Insurance industry officials say the IAIS should instead focus on managing risks from the sector’s activities, seen as more fruitful regulatory territory.

Insurers point out that AIG was the only insurer bailed out in the financial crisis, and this was because it had moved into non-core, riskier hedge fund activities.

Cristina Mihai, head of internatio­nal affairs at Insurance Europe, a trade body, said it would be hard to have an ICS based on just one approach.

Finding a common approach is becoming more difficult.
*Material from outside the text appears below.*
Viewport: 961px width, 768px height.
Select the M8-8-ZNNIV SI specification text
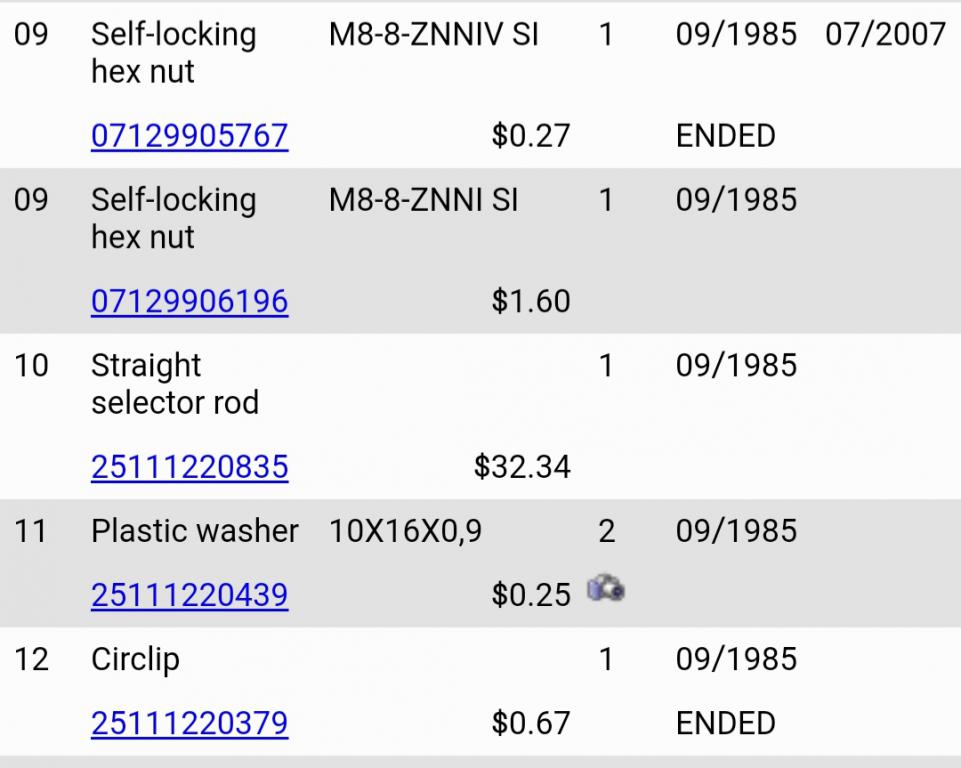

NAIC announced a few weeks ago it was teaming up with the Federal Reserve to write a new US capital rule, and Consedine made clear that any global rule would have to fit in with what this double act comes up with, not the other way round.

“We have stressed the need previously for the ICS to be principles-based and to give countries a certain level of jurisdicti­onal flexibilit­y. That’s going to be critical for the United States,” Consedine said. Complicati­ons loom in Europe, too. European insurers will begin using a new accounting rule in 2021 known as IFRS 17, representi­ng a major overhaul of how income is calculated. The EU’s Solvency II rules will be reviewed, meaning there could be changes with knock-on effects for the ICS.

“There are more goalposts and they are all moving, that is the problem,” Allianz’s Buecheler said.

Consedine said NAIC remained committed to the goals of the ICS, but it must result in something that “is workable for the US and regulators”.